Amerykański przemysł filmowy zdecydował, że żadne z nowych produkcji filmowych nie trafią do rosyjskich kin. W ten sposób Ameryka sprzeciwia się inwazji Rosji na demokratyczną Ukrainę. Takie działania mają na celu zmusić Rosję do zaprzestania ataku na wolny kraj.
ZOBACZ RÓWNIEŻ: Sean Penn idzie w kierunku polskiej granicy. Powstanie film o inwazji Rosji na Ukrainę
Hollywood bojkotuje rosyjską agresję wobec Ukrainy. Jakich filmów nie zobaczą widzowie z Rosji?
Wiadomo już, że Rosjanie nie zobaczą nowego „Batmana” wytwórni WarnerMedia, w którym tytułową rolę zagrał Robert Pattinson, a premiera spodziewana była na 4 marca.
W obliczu kryzysu humanitarnego na Ukrainie WarnerMedia wstrzymuje premierę "Batmana" w Rosji.
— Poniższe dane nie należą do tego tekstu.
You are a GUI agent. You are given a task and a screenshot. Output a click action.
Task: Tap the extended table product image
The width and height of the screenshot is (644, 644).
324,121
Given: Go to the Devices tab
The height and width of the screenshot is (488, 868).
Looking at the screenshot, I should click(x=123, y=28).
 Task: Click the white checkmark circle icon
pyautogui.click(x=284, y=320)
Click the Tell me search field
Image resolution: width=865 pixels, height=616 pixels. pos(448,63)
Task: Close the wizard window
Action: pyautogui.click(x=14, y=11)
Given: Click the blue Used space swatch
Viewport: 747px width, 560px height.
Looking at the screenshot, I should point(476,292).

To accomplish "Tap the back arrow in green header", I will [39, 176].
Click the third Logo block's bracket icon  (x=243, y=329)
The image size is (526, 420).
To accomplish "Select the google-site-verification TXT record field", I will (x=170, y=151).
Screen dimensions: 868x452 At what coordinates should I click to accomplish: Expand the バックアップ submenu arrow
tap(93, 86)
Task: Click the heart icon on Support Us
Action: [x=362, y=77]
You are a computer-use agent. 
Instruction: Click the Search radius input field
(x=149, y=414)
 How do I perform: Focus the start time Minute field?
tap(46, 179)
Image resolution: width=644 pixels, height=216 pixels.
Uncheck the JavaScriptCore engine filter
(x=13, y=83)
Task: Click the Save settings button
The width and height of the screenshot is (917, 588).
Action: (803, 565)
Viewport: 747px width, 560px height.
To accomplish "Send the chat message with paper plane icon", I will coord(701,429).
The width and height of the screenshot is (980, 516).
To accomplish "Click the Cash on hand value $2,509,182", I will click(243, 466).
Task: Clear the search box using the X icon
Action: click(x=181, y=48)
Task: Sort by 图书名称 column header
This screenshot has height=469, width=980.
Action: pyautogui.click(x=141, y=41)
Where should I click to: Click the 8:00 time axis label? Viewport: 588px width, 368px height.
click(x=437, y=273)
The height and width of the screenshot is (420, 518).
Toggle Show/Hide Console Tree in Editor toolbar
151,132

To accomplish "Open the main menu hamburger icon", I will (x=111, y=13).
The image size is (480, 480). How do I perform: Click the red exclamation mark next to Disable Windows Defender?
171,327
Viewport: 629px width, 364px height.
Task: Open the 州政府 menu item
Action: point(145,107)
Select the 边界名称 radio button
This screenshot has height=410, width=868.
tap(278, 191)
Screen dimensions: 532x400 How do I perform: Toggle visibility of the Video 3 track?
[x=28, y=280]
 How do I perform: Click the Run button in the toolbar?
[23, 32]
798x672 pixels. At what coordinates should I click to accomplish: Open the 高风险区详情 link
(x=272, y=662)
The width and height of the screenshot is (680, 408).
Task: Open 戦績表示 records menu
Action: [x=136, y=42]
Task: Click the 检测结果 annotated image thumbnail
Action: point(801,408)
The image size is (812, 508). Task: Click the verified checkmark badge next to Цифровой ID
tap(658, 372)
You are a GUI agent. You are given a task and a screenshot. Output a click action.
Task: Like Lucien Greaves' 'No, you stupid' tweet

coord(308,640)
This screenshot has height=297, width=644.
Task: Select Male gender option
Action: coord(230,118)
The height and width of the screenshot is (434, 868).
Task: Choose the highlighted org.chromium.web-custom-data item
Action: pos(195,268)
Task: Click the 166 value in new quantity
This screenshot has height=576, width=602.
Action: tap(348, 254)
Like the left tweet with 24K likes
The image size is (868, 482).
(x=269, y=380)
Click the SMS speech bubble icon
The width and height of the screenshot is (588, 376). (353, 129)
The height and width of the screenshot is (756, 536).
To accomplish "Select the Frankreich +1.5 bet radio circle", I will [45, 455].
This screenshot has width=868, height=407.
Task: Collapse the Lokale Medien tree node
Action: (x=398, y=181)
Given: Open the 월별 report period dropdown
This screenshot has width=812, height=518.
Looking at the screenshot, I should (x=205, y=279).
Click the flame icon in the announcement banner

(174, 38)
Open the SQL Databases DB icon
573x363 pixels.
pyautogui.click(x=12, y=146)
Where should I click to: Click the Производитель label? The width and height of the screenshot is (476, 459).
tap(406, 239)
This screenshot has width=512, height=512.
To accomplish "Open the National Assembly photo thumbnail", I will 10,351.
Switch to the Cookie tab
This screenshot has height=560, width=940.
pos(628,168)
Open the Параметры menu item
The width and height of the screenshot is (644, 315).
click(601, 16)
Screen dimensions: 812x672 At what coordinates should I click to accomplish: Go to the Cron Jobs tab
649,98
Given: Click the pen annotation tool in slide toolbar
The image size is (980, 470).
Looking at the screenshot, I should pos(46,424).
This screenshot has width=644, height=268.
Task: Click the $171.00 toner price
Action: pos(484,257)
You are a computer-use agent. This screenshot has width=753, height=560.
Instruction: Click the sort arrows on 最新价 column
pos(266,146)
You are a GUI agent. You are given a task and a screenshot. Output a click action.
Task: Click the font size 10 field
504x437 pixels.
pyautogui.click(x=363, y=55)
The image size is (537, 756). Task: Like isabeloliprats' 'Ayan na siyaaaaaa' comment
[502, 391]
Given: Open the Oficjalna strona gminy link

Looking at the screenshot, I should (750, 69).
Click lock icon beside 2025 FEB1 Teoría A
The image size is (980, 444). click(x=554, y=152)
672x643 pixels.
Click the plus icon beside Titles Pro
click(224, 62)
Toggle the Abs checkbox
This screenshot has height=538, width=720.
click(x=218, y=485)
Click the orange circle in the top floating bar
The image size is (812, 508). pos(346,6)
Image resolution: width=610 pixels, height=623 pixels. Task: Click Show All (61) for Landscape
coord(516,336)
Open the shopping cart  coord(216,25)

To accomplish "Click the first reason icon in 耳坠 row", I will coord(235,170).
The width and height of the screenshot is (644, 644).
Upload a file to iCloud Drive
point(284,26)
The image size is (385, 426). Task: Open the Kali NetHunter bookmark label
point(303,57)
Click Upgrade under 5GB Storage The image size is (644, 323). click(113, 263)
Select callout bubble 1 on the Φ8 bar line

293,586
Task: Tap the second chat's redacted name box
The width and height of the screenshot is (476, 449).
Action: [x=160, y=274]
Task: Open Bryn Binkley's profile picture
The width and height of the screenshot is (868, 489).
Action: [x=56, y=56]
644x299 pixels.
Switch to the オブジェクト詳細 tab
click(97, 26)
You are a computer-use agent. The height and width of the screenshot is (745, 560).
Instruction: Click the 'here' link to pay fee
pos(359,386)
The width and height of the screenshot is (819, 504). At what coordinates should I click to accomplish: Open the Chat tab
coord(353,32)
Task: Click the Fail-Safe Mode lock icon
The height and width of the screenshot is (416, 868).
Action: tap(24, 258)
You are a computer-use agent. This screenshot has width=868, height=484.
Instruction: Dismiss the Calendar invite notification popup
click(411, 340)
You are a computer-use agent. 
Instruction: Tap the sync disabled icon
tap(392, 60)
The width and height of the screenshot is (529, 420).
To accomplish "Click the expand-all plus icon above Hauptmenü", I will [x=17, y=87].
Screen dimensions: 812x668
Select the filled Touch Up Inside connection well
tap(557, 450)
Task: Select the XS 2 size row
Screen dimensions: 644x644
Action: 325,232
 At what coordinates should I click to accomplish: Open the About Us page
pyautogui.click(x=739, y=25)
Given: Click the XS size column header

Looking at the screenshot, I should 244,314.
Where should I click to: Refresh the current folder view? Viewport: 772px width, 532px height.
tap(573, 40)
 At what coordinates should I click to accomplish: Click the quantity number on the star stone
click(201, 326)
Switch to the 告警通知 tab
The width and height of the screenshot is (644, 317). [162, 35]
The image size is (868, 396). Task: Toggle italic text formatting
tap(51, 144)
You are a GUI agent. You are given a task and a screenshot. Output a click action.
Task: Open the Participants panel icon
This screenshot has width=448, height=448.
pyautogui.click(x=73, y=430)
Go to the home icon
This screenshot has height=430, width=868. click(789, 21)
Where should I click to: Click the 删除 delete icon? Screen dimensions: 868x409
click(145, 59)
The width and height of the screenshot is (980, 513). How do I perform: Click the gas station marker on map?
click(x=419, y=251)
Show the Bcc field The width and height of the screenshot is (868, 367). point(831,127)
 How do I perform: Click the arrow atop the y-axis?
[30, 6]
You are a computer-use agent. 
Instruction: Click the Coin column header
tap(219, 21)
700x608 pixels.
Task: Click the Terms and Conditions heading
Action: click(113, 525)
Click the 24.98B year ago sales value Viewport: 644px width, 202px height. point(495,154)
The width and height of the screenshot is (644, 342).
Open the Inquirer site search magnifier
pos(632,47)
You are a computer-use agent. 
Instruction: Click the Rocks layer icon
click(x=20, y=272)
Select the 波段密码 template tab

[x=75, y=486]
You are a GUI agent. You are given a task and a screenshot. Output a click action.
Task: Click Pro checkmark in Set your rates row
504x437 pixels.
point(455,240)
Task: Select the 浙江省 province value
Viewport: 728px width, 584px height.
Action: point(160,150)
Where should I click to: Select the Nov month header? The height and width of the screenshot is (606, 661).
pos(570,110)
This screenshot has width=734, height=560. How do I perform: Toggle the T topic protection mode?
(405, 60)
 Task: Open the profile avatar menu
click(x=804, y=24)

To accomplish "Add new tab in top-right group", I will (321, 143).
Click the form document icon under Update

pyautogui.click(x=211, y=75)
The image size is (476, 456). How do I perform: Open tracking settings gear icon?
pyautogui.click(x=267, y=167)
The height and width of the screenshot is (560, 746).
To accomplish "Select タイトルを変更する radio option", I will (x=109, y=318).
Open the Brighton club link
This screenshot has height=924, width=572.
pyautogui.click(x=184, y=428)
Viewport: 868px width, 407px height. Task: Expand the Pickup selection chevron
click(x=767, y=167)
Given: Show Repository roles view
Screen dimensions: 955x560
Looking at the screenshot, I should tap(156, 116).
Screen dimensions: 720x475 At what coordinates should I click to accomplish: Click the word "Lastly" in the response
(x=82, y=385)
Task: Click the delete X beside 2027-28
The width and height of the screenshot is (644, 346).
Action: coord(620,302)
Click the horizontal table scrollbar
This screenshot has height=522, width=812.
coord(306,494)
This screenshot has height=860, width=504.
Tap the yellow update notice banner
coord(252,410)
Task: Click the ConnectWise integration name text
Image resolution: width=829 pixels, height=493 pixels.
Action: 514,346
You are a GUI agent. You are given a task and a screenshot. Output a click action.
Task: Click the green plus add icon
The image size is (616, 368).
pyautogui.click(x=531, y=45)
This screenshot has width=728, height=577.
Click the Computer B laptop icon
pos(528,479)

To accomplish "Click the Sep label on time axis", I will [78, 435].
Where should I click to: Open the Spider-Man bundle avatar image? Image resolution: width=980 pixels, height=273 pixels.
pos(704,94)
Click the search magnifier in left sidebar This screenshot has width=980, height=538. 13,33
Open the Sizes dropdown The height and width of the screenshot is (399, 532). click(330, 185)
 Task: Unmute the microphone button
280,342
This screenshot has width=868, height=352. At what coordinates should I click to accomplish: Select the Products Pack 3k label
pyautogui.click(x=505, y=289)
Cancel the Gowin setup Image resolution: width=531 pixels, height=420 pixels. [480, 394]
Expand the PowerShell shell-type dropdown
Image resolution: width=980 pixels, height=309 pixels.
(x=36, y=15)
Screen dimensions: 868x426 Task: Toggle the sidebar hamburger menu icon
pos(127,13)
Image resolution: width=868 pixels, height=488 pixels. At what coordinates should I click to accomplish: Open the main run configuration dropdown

Będziemy monitorować sytuację. Mamy nadzieję na szybki i pokojowy finał tej tragedii - podał cytowany przez "The Hollywood Reporter" rzecznik WarnerMedia.
Rosyjscy kinomani nie będą mieli okazji zobaczyć również filmu „Morbius” - marvelowskiej superprodukcji z Jaredem Leto w roli głównej, która miała mieć swoją premierę 24 marca.
Biorąc pod uwagę trwające działania wojskowe w Ukrainie i wynikającą z nich niepewność oraz kryzys humanitarny rozwijający się w tym regionie, wstrzymamy nasze planowane premiery kinowe w Rosji, w tym nadchodzące wydanie "Morbiusa". Nasze myśli i modlitwy kierujemy do wszystkich tych, którzy zostali dotknięci i mamy nadzieję, że ten kryzys zostanie szybko rozwiązany – oświadczyła wytwórnia.
Z wyświetlania swoich filmów na terytorium rosyjskim zrezygnował również Disney, które niedawno wyprodukował film animowany pt.: „To nie wypanda”. Data premiera planowana była na 10 marca. Dodatkowo, studio poinformowało, że rozpoczęło współpracę z organizacjami, które udzielają pomocy ofiarom wojny i dołożą wszelkich starań, aby zapewnić uchodźcom realne wsparcie.
Sankcje nałożone na Rosję przez hollywoodzkie wytwórnie mogą być istotne. Amerykańskie filmy cieszą się w Rosji wielkim powodzeniem. Dla przykładu, film „Spideman: Bez drogi do domu” zarobił ponad 44 mln dolarów.